El colapso de la Universidad
LA CUESTIÓN de la selectividad universitaria reverdece cada año con los primeros calores del verano. La idea de que en la Universidad cabe todo el mundo es, desde luego, irreal, pero el actual sistema de selectividad, que llega hasta el absurdo de obligar a los aspirantes a estudiar carreras por las que no se sienten atraídos o para las que simplemente no están dotados, no garantiza que a la Universidad estén llegando todos los que deben y sólo los que deben.A medida que aumentan las cuotas de escolarización se observa el crecimiento de fórmulas complementarias de las lagunas del sistema educativo público. Por ejemplo, el aprendizaje de idiomas por vías diferentes a las académicas. O la proliferación de cursos de posgrado, cada vez más importantes en la valoración de los currículos por los empleadores. O, sobre todo, la búsqueda de títulos de universidades extranjeras prestigiosas. El sistema actual se encuentra en ese punto en el que, sin garantizar la igualdad efectiva de oportunidades, tampoco permite seleccionar -a semejanza, por ejemplo, con las escuelas superiores francesas- a los individuos más capaces.
La Universidad española no dispone del profesorado, y ni siquiera del espacio físico necesario, para acoger a una demanda de alumnado cuyo crecimiento no se detendrá previsiblemente hasta dentro de ocho o diez años. A la vez, es incapaz de proporcionar una eficaz formación profesional a todos los que llegan a las aulas. Un tercer aspecto a considerar es la compaginación entre la legítima aspiración a acceder a la enseñanza superior por parte de un número creciente de jóvenes y las posibilidades reales de absorción de titulados por el mercado de trabajo. El alejamiento de la Universidad respecto de las necesidades del mercado es tal que, mientras existen aterradoras cifras de médicos en paro, se da una incesante reducción de plazas, en los últimos años, en las escuelas de Ingeniería de Comunicaciones, cuando los estudios prospectivos apuntan un déficit de más de 15.000 titulados de esa especialidad en los próximos cuatro años.
Esa incongruencia no puede separarse de la miseria económica que padece la Universidad pública.

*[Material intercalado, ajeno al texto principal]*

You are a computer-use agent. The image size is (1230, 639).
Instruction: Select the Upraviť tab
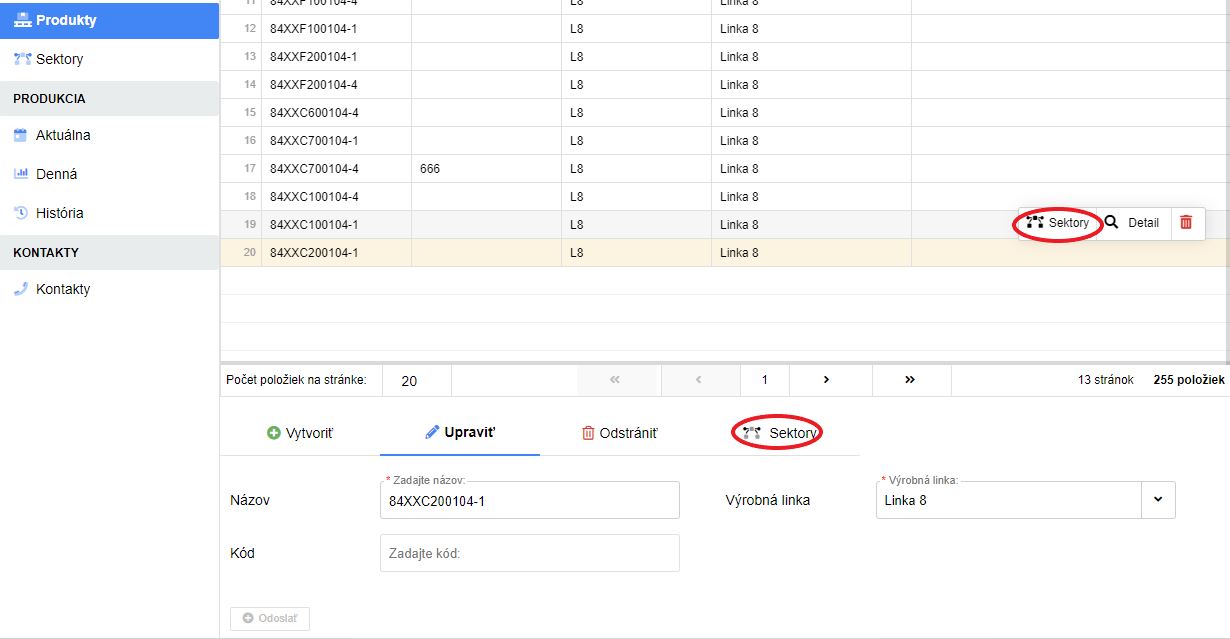tap(460, 433)
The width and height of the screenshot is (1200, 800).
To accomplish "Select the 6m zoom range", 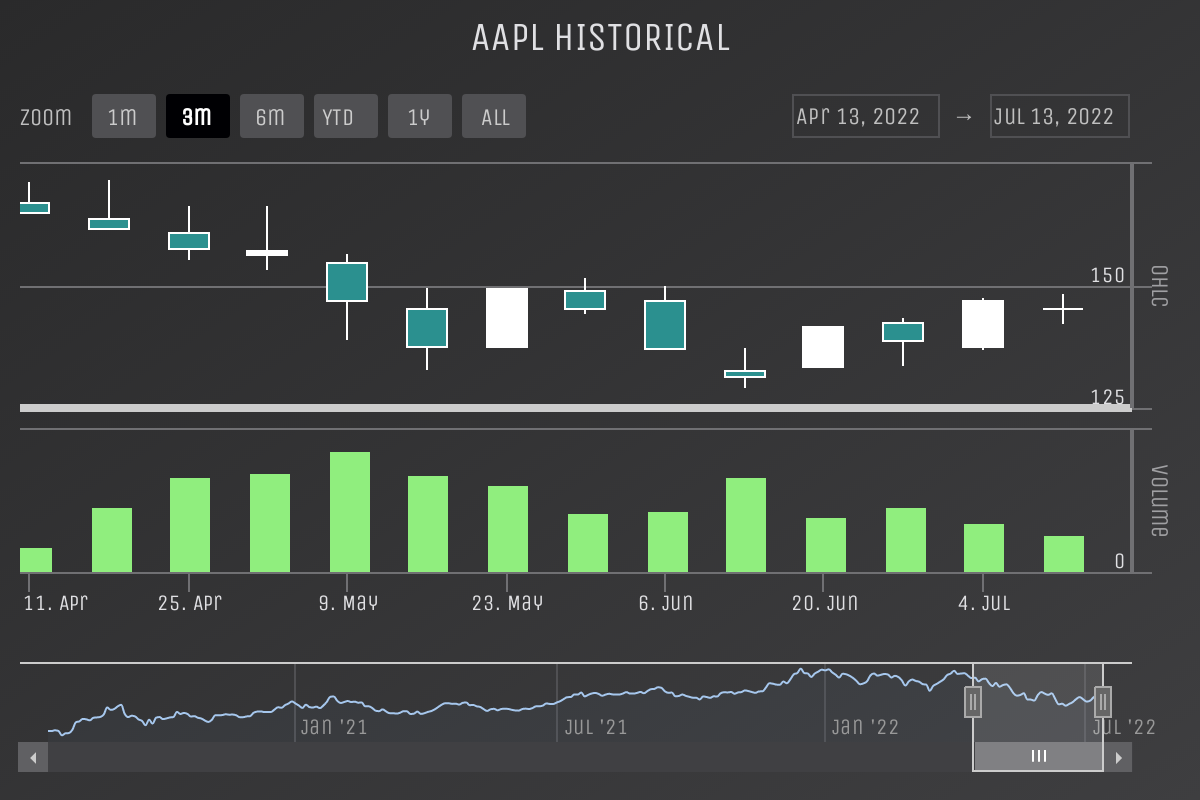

Aparte de la insuficiencia de edificios, laboratorios y equipamientos, los mejores titulados se los rifa la industria privada, con la que la Universidad es incapaz de competir en salarios. Situación agravada por la hipoteca que representa haber optado, a través de la ley de Reforma Universitaria (LRU), por la funcionarización extrema del profesorado universitario, lo que determina escasas posibilidades de promoción y movilidad. Es lógico que los rectores se vean obligados a ese regateo acerca del número de alumnos que pueden aceptar aquí o allá. Pero ya empieza a resultar patético que cada mes de junio, ante las asombradas narices de los 150.000 estudiantes que acaban de superar el COU, se instale esa especie de mercadillo de ocasión en que parece haber devenido el Consejo de Universidades.
Hay que preguntarse si el monopolio del Estado sobre la enseñanza universitaria será capaz por sí solo de resolver el problema y si no es hora de compartir en serio con la iniciativa privada la pesada e importantísinia carga de formar a los titulados superiores. Tres de los cánceres de la actual Universidad pública -falta de financiación e inversiones, profesores-funcionarios mal pagados y desmotivados y distanciamiento del mercado de empleo- tendrían meJor solución si se abriera un marco donde también la competencia se convierta en un factor natural de selección.